◆ Exercise set
A – According to the commentary on the General Dynamics shareholder meeting, how long did this year's online meeting last?
B – Carry the commentary on the General Dynamics shareholder meeting forward from its final sentence.

◆ Selection
Commentary: Taking on the masters of war

At the 2021 annual shareholder meeting of the U.S. weapons manufacturer General Dynamics, shareholders turned out to confront the company’s board of directors, asking how they justify the destruction and death they’ve helped cause.

Medea Benjamin, co-founder of the peace group CODEPINK, to which I also belong, used her shareholder question last year to ask CEO Phoebe Novakovic how she justifies making $21 million a year, while in 2016 a 2,000-pound bomb made by General Dynamics hit a Yemeni marketplace killing 97 civilians, including 25 children. Novakovic, in response, said General Dynamics' role is ultimately to "support the U.S. military and U.S. foreign policy."

This year’s shareholder meeting, held on May 4, was completely online, with an audio-only broadcast, no chat function and a question submission box that was disabled without explanation halfway through the meeting. General Dynamics was able to speed through the 24-minute meeting with no pushback, criticism or engagement from shareholder attendees.

Among the proposals before the board was a request from the Franciscan Sisters of Allegany in New York that the company prepare a human rights report to address and remedy the “actual and potential human rights impacts associated with high-risk products and services.”

As the sisters pointed out, General Dynamics’ products and services are used by Saudi Arabia, the United Arab Emirates, Bahrain, Egypt, Israel and U.S. government agencies at the U.S.-Mexico border. The company’s weapons have been used in war crimes and human rights violations against Yemenis, Palestinians, asylum-seekers and others. A 2019 Amnesty International report found that General Dynamics did not meet its responsibilities under human rights law.

◆ Collected material

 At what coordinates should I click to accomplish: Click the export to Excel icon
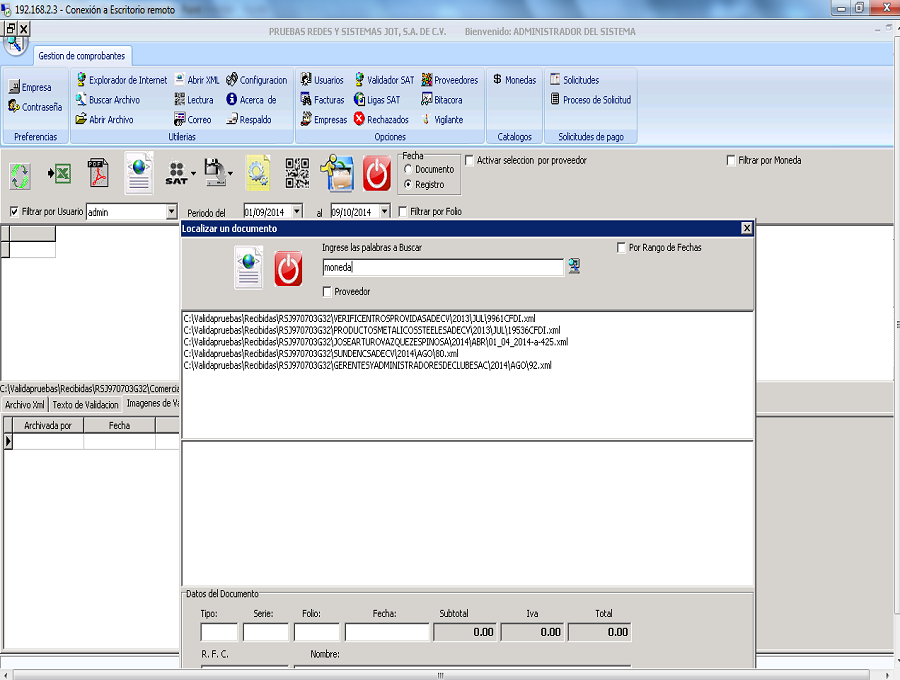pyautogui.click(x=59, y=174)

◆ Results
A – 24 minutes.

B –
The board unanimously recommended a vote against this, saying it would “undermine shareholder value” by attempting to “embed radical skepticism toward U.S. foreign policy.” During the shareholder meeting itself, CEO Novakovic said “we have supported the U.S. government’s foreign policy, and we will continue to do that—if that is at odds with anyone else’s view, that is something you should take up with your representative. But that is not appropriate to ask at this meeting.”

General Dynamics, based in Reston, Virginia, is part of a defense contractor tradition of spending millions of dollars each year on lobbying to shape U.S. policy. According to the watchdog group Open Secrets, weapons manufacturers have spent more than $2.6 billion on lobbying in the past two decades, and have been rewarded with “half of the $14 trillion allocated to the Department of Defense (DOD) during that time.” For every $1 Lockheed Martin spent on lobbying in 2020, it received $5,803 from DOD contracts.

Defense contractors like General Dynamics and Lockheed Martin hide behind a veneer of serving the U.S. government, but ultimately only care about selling weapons and making profits. It is against their self-interest to provide transparency around their human rights practices, because the more weapons they sell, the better.

This is why now is a critical time to pull money away from these weapon-making corporate behemoths. Divestment by churches, universities, or municipalities not only pulls financial resources from these death-dealing corporations but also demonstrates that there are dissenting communities across the United States.

Pushing your congressional representatives to refuse to take campaign contributions from weapons manufacturers is another powerful way to disrupt weapon manufacturers’ manipulation of U.S. policy for their own benefit.

Weapons manufacturers are pulling in immense profits from militarized violence in Ukraine, Yemen, Myanmar, Somalia and elsewhere. But we all have more power than we think, and an important first step for building a demilitarized future is pulling away money — and power — from these weapons profiteers.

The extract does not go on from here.